▶ **Task directions**: Transcribe all of the rows below word for word, keeping every line, number, and punctuation mark unchanged.

▶ **Given information**:
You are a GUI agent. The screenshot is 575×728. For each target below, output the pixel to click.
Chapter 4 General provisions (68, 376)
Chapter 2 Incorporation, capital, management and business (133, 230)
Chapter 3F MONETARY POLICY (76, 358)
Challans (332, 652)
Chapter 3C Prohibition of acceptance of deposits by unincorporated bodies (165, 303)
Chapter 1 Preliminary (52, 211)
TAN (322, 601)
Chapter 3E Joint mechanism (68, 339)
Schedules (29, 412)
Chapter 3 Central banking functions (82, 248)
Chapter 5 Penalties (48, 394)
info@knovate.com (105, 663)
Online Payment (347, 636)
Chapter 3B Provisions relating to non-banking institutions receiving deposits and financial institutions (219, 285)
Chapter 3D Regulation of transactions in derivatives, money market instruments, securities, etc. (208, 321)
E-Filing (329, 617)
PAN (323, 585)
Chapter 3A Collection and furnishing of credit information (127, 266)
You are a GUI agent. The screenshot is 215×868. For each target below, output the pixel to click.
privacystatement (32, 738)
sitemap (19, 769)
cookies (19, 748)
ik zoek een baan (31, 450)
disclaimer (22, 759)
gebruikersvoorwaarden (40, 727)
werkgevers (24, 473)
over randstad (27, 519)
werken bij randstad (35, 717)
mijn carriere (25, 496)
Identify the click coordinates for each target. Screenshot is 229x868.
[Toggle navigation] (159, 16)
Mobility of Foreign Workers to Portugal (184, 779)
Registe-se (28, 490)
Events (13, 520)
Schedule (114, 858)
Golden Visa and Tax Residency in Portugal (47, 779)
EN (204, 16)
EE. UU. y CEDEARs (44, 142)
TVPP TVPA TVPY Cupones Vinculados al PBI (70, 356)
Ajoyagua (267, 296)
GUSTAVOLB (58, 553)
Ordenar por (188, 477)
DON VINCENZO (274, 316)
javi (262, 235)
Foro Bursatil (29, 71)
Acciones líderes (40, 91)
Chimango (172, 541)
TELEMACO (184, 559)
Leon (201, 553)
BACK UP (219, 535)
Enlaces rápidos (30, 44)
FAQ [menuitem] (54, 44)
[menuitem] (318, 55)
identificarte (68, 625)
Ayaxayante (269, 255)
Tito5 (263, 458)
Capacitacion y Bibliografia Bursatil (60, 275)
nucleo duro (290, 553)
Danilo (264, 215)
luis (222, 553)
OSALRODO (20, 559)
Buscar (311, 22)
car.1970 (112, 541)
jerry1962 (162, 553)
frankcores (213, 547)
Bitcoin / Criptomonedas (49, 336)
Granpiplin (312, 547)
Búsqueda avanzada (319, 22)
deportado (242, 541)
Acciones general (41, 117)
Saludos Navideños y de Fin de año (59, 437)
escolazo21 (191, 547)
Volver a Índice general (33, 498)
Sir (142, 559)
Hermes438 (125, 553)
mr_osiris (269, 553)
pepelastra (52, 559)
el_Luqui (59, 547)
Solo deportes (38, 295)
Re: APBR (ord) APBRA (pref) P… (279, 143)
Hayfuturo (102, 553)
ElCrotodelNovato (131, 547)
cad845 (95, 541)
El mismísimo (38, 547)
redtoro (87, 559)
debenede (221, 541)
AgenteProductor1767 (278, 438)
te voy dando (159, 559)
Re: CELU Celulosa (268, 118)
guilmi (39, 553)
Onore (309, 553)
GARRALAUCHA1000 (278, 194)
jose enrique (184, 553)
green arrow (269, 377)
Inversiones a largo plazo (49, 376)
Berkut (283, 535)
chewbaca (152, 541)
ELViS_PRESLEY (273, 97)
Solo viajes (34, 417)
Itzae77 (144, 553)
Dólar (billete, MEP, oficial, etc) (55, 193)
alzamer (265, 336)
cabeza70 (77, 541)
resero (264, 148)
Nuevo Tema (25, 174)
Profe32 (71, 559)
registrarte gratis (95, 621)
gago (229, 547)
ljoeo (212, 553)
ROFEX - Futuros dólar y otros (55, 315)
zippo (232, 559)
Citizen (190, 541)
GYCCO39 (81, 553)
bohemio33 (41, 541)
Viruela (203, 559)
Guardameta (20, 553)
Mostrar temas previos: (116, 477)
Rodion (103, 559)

▶ **Solution to this exercise**:
You are a GUI agent. The screenshot is 575×728. For each target below, output the pixel to click.
Chapter 4 General provisions (68, 376)
Chapter 2 Incorporation, capital, management and business (133, 230)
Chapter 3F MONETARY POLICY (76, 358)
Challans (332, 652)
Chapter 3C Prohibition of acceptance of deposits by unincorporated bodies (165, 303)
Chapter 1 Preliminary (52, 211)
TAN (322, 601)
Chapter 3E Joint mechanism (68, 339)
Schedules (29, 412)
Chapter 3 Central banking functions (82, 248)
Chapter 5 Penalties (48, 394)
info@knovate.com (105, 663)
Online Payment (347, 636)
Chapter 3B Provisions relating to non-banking institutions receiving deposits and financial institutions (219, 285)
Chapter 3D Regulation of transactions in derivatives, money market instruments, securities, etc. (208, 321)
E-Filing (329, 617)
PAN (323, 585)
Chapter 3A Collection and furnishing of credit information (127, 266)
You are a GUI agent. The screenshot is 215×868. For each target below, output the pixel to click.
privacystatement (32, 738)
sitemap (19, 769)
cookies (19, 748)
ik zoek een baan (31, 450)
disclaimer (22, 759)
gebruikersvoorwaarden (40, 727)
werkgevers (24, 473)
over randstad (27, 519)
werken bij randstad (35, 717)
mijn carriere (25, 496)
Identify the click coordinates for each target. Screenshot is 229x868.
[Toggle navigation] (159, 16)
Mobility of Foreign Workers to Portugal (184, 779)
Registe-se (28, 490)
Events (13, 520)
Schedule (114, 858)
Golden Visa and Tax Residency in Portugal (47, 779)
EN (204, 16)
EE. UU. y CEDEARs (44, 142)
TVPP TVPA TVPY Cupones Vinculados al PBI (70, 356)
Ajoyagua (267, 296)
GUSTAVOLB (58, 553)
Ordenar por (188, 477)
DON VINCENZO (274, 316)
javi (262, 235)
Foro Bursatil (29, 71)
Acciones líderes (40, 91)
Chimango (172, 541)
TELEMACO (184, 559)
Leon (201, 553)
BACK UP (219, 535)
Enlaces rápidos (30, 44)
FAQ [menuitem] (54, 44)
[menuitem] (318, 55)
identificarte (68, 625)
Ayaxayante (269, 255)
Tito5 (263, 458)
Capacitacion y Bibliografia Bursatil (60, 275)
nucleo duro (290, 553)
Danilo (264, 215)
luis (222, 553)
OSALRODO (20, 559)
Buscar (311, 22)
car.1970 (112, 541)
jerry1962 (162, 553)
frankcores (213, 547)
Bitcoin / Criptomonedas (49, 336)
Granpiplin (312, 547)
Búsqueda avanzada (319, 22)
deportado (242, 541)
Acciones general (41, 117)
Saludos Navideños y de Fin de año (59, 437)
escolazo21 (191, 547)
Volver a Índice general (33, 498)
Sir (142, 559)
Hermes438 (125, 553)
mr_osiris (269, 553)
pepelastra (52, 559)
el_Luqui (59, 547)
Solo deportes (38, 295)
Re: APBR (ord) APBRA (pref) P… (279, 143)
Hayfuturo (102, 553)
ElCrotodelNovato (131, 547)
cad845 (95, 541)
El mismísimo (38, 547)
redtoro (87, 559)
debenede (221, 541)
AgenteProductor1767 (278, 438)
te voy dando (159, 559)
Re: CELU Celulosa (268, 118)
guilmi (39, 553)
Onore (309, 553)
GARRALAUCHA1000 (278, 194)
jose enrique (184, 553)
green arrow (269, 377)
Inversiones a largo plazo (49, 376)
Berkut (283, 535)
chewbaca (152, 541)
ELViS_PRESLEY (273, 97)
Solo viajes (34, 417)
Itzae77 (144, 553)
Dólar (billete, MEP, oficial, etc) (55, 193)
alzamer (265, 336)
cabeza70 (77, 541)
resero (264, 148)
Nuevo Tema (25, 174)
Profe32 (71, 559)
registrarte gratis (95, 621)
gago (229, 547)
ljoeo (212, 553)
ROFEX - Futuros dólar y otros (55, 315)
zippo (232, 559)
Citizen (190, 541)
GYCCO39 (81, 553)
bohemio33 (41, 541)
Viruela (203, 559)
Guardameta (20, 553)
Mostrar temas previos: (116, 477)
Rodion (103, 559)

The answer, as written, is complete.